Rigid plastic is very useful but is difficult to recycle. At least, that was the case until the discovery of so-called vitrimers. Researchers of the Biomolecular Sciences cluster have laid the foundation for this new type of sustainable plastic, which is hard when possible and soft when needed.
The first plastic made entirely of petroleum was invented over a century ago. Chemists soon discovered that small alterations in the building blocks of plastics could change the properties and thus create new types of plastic. Since then, this strong, cheap material has become indispensable in our society. We have plastic window frames and other building materials, plastic cups and bottles, tyres and dashboards, lenses, laptops and toys. Not to mention, the majority of our food is wrapped in plastic.

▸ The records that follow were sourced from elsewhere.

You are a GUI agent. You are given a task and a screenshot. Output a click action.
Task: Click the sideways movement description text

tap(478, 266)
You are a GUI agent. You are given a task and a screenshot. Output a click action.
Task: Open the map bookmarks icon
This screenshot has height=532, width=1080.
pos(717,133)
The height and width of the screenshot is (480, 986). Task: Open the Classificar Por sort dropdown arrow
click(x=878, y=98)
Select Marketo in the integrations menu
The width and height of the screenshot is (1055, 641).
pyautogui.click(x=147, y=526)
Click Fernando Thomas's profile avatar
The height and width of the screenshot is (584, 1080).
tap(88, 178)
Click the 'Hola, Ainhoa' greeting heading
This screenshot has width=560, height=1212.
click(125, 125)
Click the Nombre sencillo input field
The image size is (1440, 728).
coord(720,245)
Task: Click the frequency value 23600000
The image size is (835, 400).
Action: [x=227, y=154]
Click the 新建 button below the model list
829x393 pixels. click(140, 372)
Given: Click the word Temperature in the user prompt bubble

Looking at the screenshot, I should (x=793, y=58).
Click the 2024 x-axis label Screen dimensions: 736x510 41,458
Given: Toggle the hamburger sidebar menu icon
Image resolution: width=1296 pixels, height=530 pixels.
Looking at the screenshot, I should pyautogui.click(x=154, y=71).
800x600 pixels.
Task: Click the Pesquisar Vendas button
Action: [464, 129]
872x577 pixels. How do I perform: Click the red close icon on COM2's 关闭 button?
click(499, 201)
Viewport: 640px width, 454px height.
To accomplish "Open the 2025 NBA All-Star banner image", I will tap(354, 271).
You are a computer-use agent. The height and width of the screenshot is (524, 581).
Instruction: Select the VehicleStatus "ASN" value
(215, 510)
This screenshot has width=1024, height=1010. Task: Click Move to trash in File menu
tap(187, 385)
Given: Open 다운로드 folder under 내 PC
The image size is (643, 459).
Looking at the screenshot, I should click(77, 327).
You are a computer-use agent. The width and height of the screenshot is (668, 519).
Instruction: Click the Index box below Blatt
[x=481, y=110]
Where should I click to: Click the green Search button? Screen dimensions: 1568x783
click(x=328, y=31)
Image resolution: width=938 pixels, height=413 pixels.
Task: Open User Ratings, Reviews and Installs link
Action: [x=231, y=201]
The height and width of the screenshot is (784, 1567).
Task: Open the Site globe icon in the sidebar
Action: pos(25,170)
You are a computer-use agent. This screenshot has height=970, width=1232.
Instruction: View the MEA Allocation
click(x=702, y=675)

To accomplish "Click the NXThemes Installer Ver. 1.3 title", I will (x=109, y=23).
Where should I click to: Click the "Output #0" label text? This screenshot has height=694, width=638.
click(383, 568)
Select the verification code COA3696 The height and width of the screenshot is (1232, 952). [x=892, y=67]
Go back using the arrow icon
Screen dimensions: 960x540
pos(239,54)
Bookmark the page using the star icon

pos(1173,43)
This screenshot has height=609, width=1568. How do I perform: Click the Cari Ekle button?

Still, the increasing pollution caused by plastic in nature is an obvious downside. The percentage of plastic waste that is recycled globally oscillates around a few per cent. The remainder is incinerated, dumped or disappears into the environment. Hence, chemists are searching for methods to make infinitely renewable plastic with convenient properties. That is quite a challenge. Recyclable plastic already exists, but this plastic is rather soft and thus less suitable for the manufacturing of car parts or rigid packaging.
A new invention
In existing hard plastics, the smallest building blocks, the molecules, consist of long strands, as is the case in all sorts of plastic. However, in hard plastics, these strands are interlinked with strong connecting links. These links remain in place even under high temperatures. This makes it difficult to recycle hard plastic because once formed, it cannot be transformed. Five years ago, Wageningen chemists decided to continue working on vitrimers, a French invention that combines the advantages of hard and soft plastics.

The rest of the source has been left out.